21-2 Dios mío, siempre alabaré tu gran amor, que nunca cambia; siempre hablaré de tu fidelidad, ¡tan firme como el cielo!
3Tú hiciste un pacto con David, el rey que tú elegiste; le prometiste bajo juramento:
4«Cuando hayas muerto, uno de tus descendientes reinará siempre en tu lugar».
7Dios mío, los cielos te alaban por tus grandes hechos; todos los ángeles del cielo hablan de tu fidelidad y sólo a ti te honran. Eres un Dios incomparable; ¡eres grande y maravilloso entre los dioses!
8Señor y Dios del universo, ¡no hay Dios como tú, tan fiel y poderoso!
9Tú dominas el mar embravecido, y calmas sus olas agitadas.
10Aplastaste al monstruo del mar, y con tu brazo poderoso derrotaste a tus enemigos.
11Tuyo es el cielo, tuya es también la tierra; tú creaste el mundo y todo lo que hay en él.
12Tú creaste el norte y el sur; los montes Tabor y Hermón te alaban con alegría.
13Muy grande es tu poder para realizar grandes hazañas; ¡levantas la mano derecha en señal de victoria!
14Tú gobiernas con justicia y rectitud, pero sobre todas las cosas, nos demuestras tu constante amor.
16Dios mío, tú bendices y das honra al pueblo que te alaba, que acepta tu dirección y se alegra en tu justicia.
17De ti recibimos grandeza y poder; por tu bondad aumentas nuestra fuerza.
18Dios de Israel, tú eres nuestro rey y nos das tu protección.
20Una vez hablaste con nosotros, que somos tu pueblo fiel, y nos dijiste: «En mi pueblo hay un valiente; es el mejor de todos los jóvenes.
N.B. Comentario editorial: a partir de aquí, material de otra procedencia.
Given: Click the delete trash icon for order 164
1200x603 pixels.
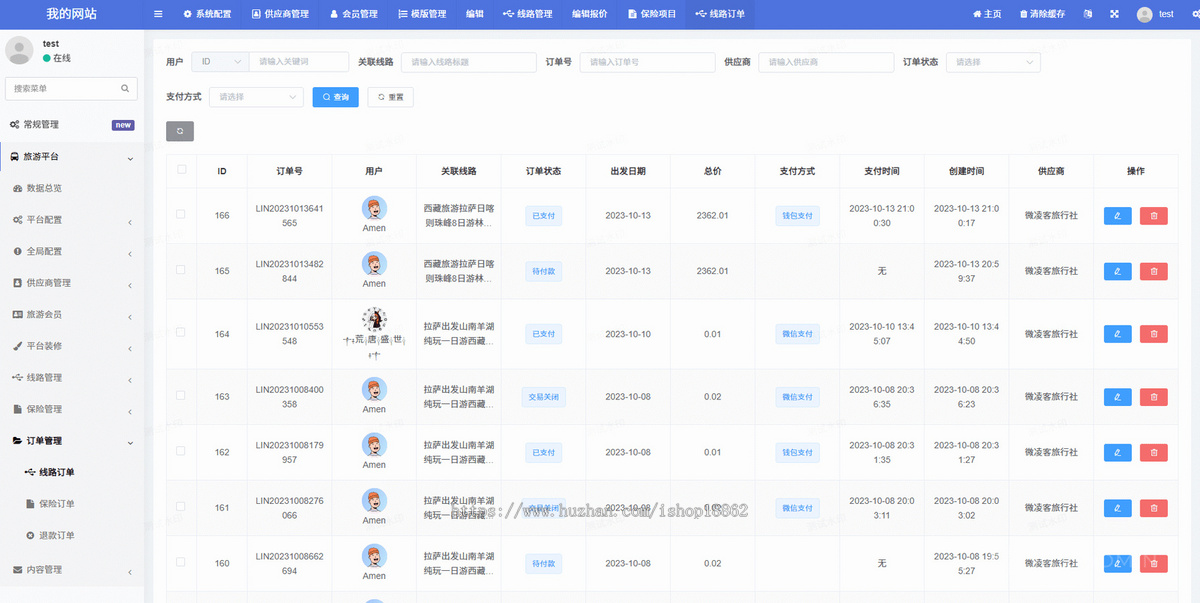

Es David, mi servidor. Yo le he brindado mi ayuda y le he dado el más alto honor: ¡lo he declarado rey de Israel!
21Con mi brazo poderoso lo sostendré y le daré fuerzas.
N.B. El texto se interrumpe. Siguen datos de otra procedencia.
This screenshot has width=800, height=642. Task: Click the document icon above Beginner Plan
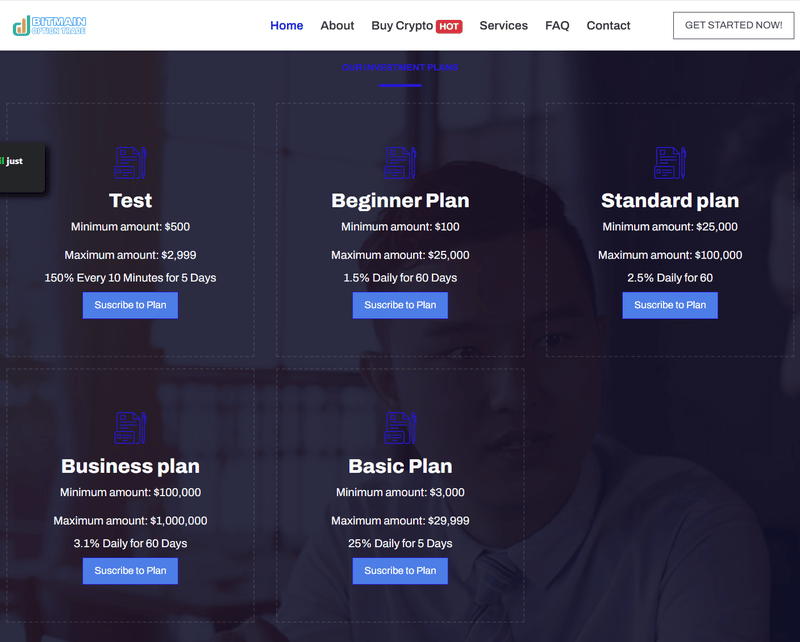(400, 163)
22Sus enemigos no podrán vencerlo, ni lo dominarán los malvados.
23Yo destruiré a sus enemigos, y acabaré con quienes lo odian; ¡los borraré de su vista!
24Mi amor por él siempre será el mismo, y yo aumentaré su poder.
25Su dominio se extenderá del mar Mediterráneo a la Mesopotamia.
26Él me dirá: “Tú eres mi Padre y me proteges; eres mi Dios y salvador”.
27Yo le concederé los derechos que merece todo hijo mayor: lo pondré por encima de todos los reyes del mundo.
28Mi amor por él nunca cambiará, ni faltaré a la promesa que le hice.
29Mientras el cielo exista, siempre lo mantendré en el trono; lo mismo haré con sus descendientes que reinarán en su lugar.
30Pero si ellos no cumplen con mis leyes y enseñanzas,
31sino que se burlan de ellas,
32castigaré su maldad y les daré su merecido.
33»Sin embargo, mi amor por David siempre será el mismo.
34Jamás faltaré a mi pacto; siempre le cumpliré mis promesas.
35»A David le hice una promesa, y juro por mí mismo que la cumpliré.
37Siempre reinará en su lugar uno de sus descendientes. Mientras el sol y la luna existan, su reinado permanecerá».
39Pero te has enojado con David, el rey que tú mismo elegiste; has arrojado al suelo su corona, has roto tu pacto con él y lo has abandonado.
40Has derribado y dejado en ruinas las murallas que protegen a Jerusalén.
41Todos los que pasan, algo se llevan; ¡somos la burla de nuestros vecinos!
42Los enemigos de David están felices porque ahora tienen más poder,
43pues dejaste sin filo su espada y no lo apoyaste en la batalla;
44pusiste fin a su esplendor, y arrojaste al suelo su corona;
45le quitaste años de vida y lo cubriste de vergüenza.
46Dios mío, ¿vas a estar siempre escondido? ¿Vas a estar siempre enojado?
48¿En qué estabas pensando cuando creaste al ser humano? Nos has dado una vida muy corta, y de la muerte nadie se libra.
49¿Qué pasó con ese amor que al principio le juraste a David? ¡Tú dijiste que nunca cambiarías!
50Dios mío, ¡todos se burlan de nosotros! ¡Tenemos que aguantar las ofensas de mucha gente!
51Tus enemigos nos ofenden; ¡a cada paso insultan a tu pueblo!
52Dios mío, ¡bendito seas por siempre! Así sea.